II. Epidemiology
- Most common cutaneous malignancy
- Most common Skin Cancer in white, asian and hispanic patients
- Second most common Skin Cancer in Black Patients
- Incidence (2017, US): 3.3 Million per year
-
Incidence increase after age 40 years old (although increasing Incidence in younger patients)
- Occurs in under age 50 years in 20% of cases
III. Risk Factors
IV. Pathophysiology
- Derived from Basal Cell Layer of Keratinocytes (Epidermis, Hair Follicles, eccrine Sweat Glands)
- BCC requires stroma to support growth
- Makes metastasis improbable (<1%)
V. Signs
- Distribution
- Chronic sun exposed areas (head and neck) account for 85% of lesions
- Nose accounts for 25% of cases
- Minimally sun exposed areas account for as many as 33% of Basal Cell Carcinoma cases
- Chronic sun exposed areas (head and neck) account for 85% of lesions
- Characteristics: Nodular
- "Pearly" or translucent dome-shaped Papule
- Overlying Telangiectases (develop with growth)
- Waxy or translucent surface
- Central Ulceration
- Raised, rolled border
- Friable, non-healing lesions that bleed frequently
- Atypical presentations
- Pigmented Basal Cell Carcinoma (uncommon in whites)
- Represents 6% of BCC in white skin, but 50% of BCC in Skin of Color (e.g. black, asian, hispanic)
- Contains Melanin with a resulting blue, brown or black coloration
- Differentiate from Melanoma
- Skin of Color (e.g. black, asian, hispanic)
- Typical translucent lesions with Telangiectases and central ulceration difficult to diagnose on darker skin
- Brown to glossy black, pearly appearance in asian patients
- Pigmented Basal Cell Carcinoma (uncommon in whites)

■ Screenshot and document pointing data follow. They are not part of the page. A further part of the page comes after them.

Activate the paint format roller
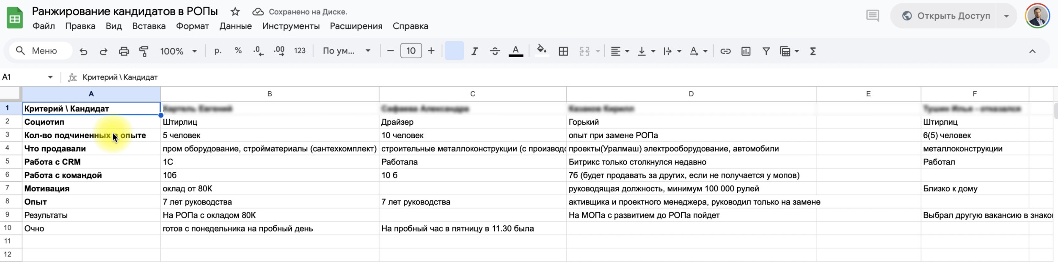Viewport: 1058px width, 262px height. point(144,51)
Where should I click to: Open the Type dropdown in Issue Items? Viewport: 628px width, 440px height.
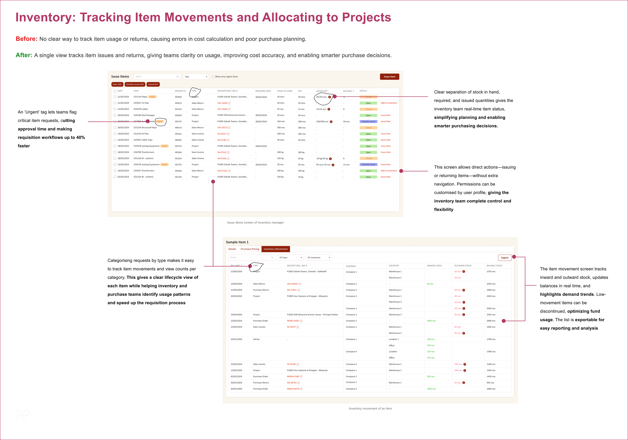[196, 77]
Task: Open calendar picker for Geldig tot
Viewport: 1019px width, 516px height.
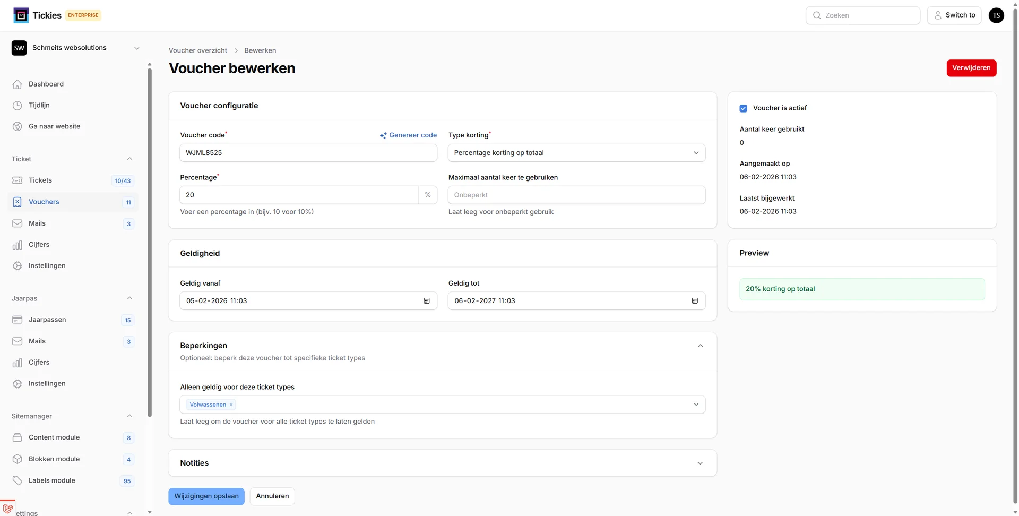Action: [x=694, y=301]
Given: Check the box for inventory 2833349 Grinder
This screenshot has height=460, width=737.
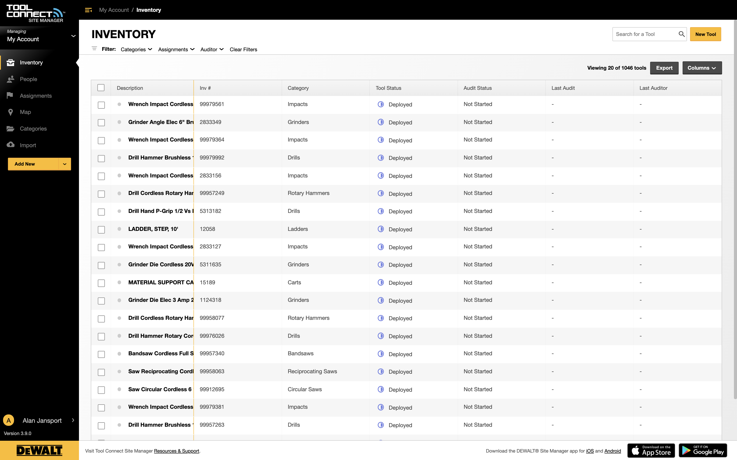Looking at the screenshot, I should 101,123.
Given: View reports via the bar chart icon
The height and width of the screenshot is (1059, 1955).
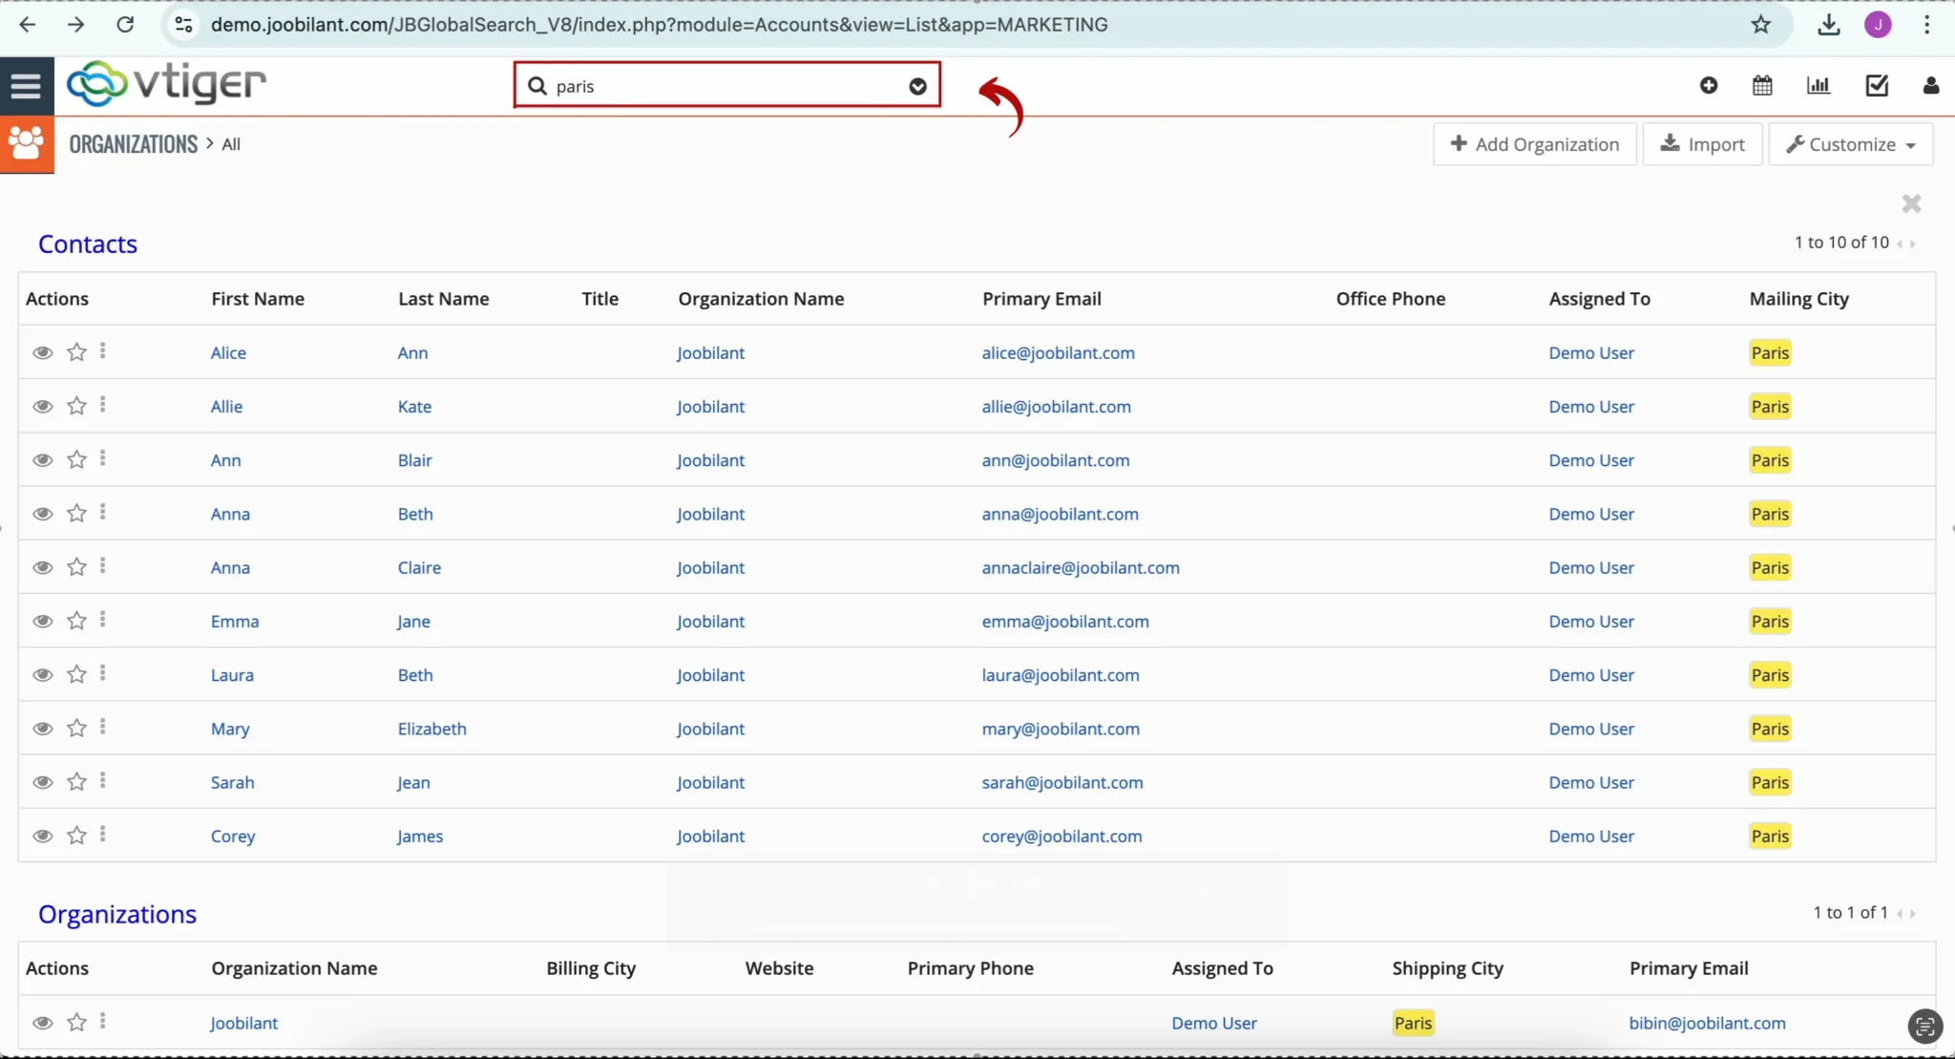Looking at the screenshot, I should coord(1818,85).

VI. Signs: Risk Related to Lesion Distribution
- Low risk locations
- Trunk and extremities EXCEPT for areas specifically identified as moderate or high risk
- Moderate risk locations
- Scalp
- Forehead
- Cheeks (not central face)
- Neck
- Pretibia
- High risk locations
VII. Diagnosis: Skin Biopsy
- Precautions
- Small, partial biopsies may miss aggressive sclerosing or micronodular subtype findings in >25% of cases
- Complete excision of suspected primary BCC lesions is recommended
- Recurrent BCC is difficult to treat and therefore definitive initial management is optimal
- Lesion excision with 4 mm margin allows for discrepancy between skin margins and deeper margins
- Immediately re-excision or Mohs Micrographic Surgery is recommended for positive margins
- Raised lesion: Shave Biopsy if not pigmented
- Any suspicion of Melanoma needs full-thickness sample
- Flat lesions: Punch Biopsy or full excision
VIII. Types (mixed types in 40% of cases)
- Nodular lesions
- Nodular Basal Cell Carcinoma (21%)
- Up to 60-80% of Basal Cell Carcinoma lesions are at least in part nodular on pathology
- Variants with higher invasive potential
- Micronodular Basal Cell Carcinoma (15%)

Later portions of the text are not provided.